Габриэль с трепетом посмотрел на молот, лежащий на наковальне, и уверенно кивнул. Фьотрейд не переставал улыбаться.
Зайдя отдать лампу из храма, Габриэль не думал, что задержится в кузнице до самого вечера. Фьотрейд работал и рассказывал своему неожиданному подмастерье о том, что и для чего делает, объяснял, как правильно держать молот, куда и сколько бить, для чего нужны плавень и масло. К концу дня на столе остались лежать почти готовый клинок и новая прочная цепь для подвесной лампы, которую Габриэль почти полностью сделал сам под руководством кузнеца. Фьотрейду было не в тягость обучать мальчишку своему ремеслу, потому что он жил один, целые дни проводил у горна и общался только с покупателями, которые заходили не так уж и часто.
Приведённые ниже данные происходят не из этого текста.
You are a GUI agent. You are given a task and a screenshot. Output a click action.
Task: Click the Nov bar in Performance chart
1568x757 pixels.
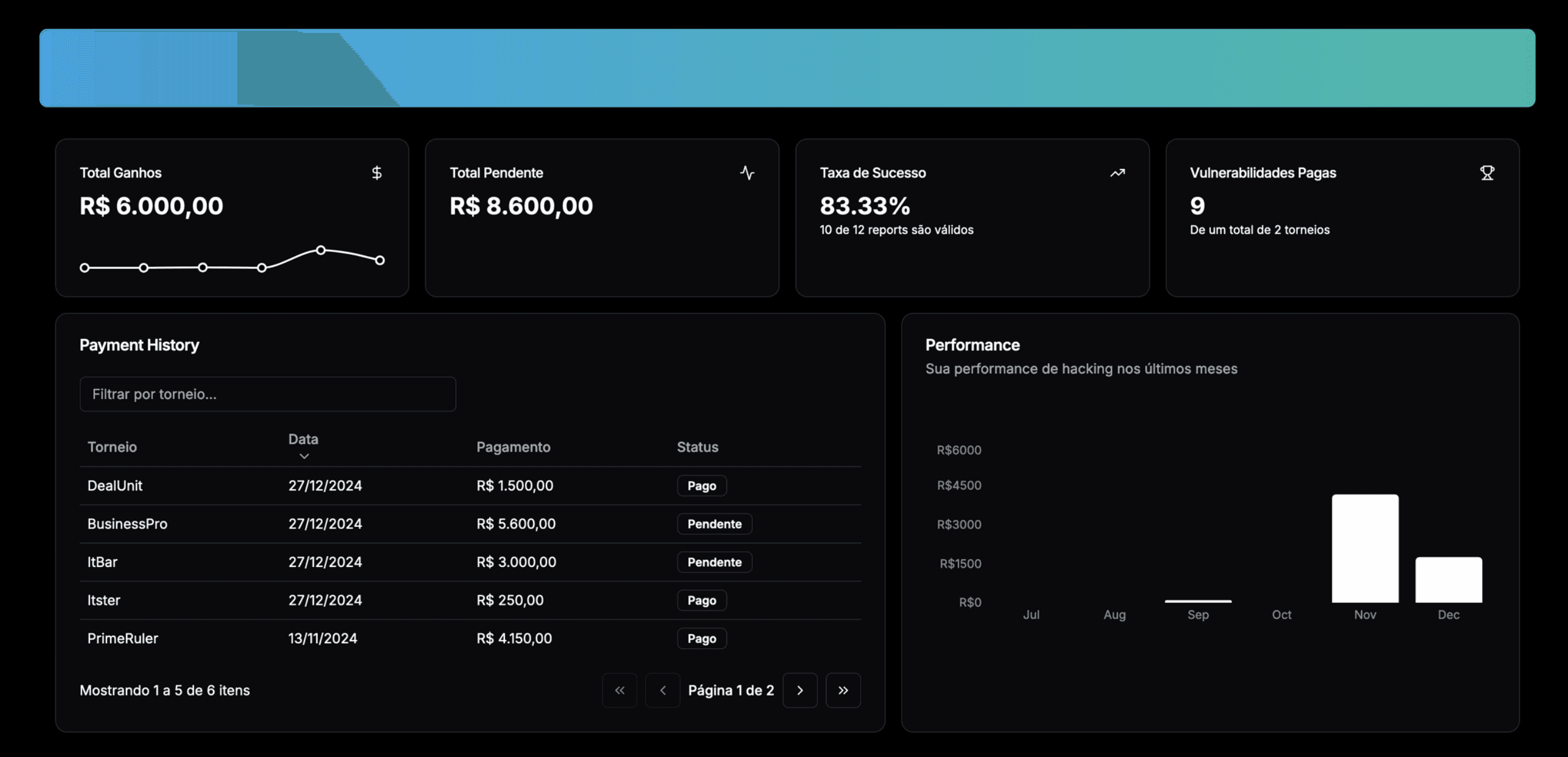[x=1365, y=547]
Куда чаще приходилось выполнять мелкие просьбы горожан и подковывать лошадей, оружие большим спросом не пользовалось. Так что юный Габриэль Терребиус, которому было безумно интересно узнать, как куют металл, и попробовать самому, провёл у Фьотрейда весь остаток дня. Брумский кузнец даже накормил его обедом, а когда стемнело, проводил до дома, хотя Габриэль точно бы не заблудился: от кузницы до дома Дафны — несколько минут по прямой улице. Норд же сказал, что собирается пойти отдохнуть в таверну, но не в «Радушие Джерол», а в другую, как он выразился, «попроще».
Может, утром стоило узнать, как дела у спасённого воробья.
Дафна уже вернулась. Она готовила что-то на кухне и выглядела по-домашнему, совсем не так, как при графском дворе. Она совершенно не беспокоилась о том, где пропадает племянник, и, когда хлопнула входная дверь, только со смехом поинтересовалась:
— Нагулялся? — Габриэль не знал, что ответить, и промолчал. Тогда Дафна выглянула из-за угла, чтобы посмотреть на него, но вместо расспросов о минувшем дне приказала: — Приводи себя в порядок и поднимайся к ужину.
Габриэль относился к Дафне настороженно. Он понимал, что она старается вести себя обычно, будто в их жизни всё так и должно быть, но его не нужно было обманывать. Они всё ещё были чужими друг другу. Он совершенно не знал эту женщину, не знал, какие отношения у неё были с его отцом и как он сам должен относиться к ней. Смотря на Дафну, он невольно думал только о том, что она тоже была в той битве и выжила. А отец не выжил. Будь Габриэль на её месте, он бы себя не простил.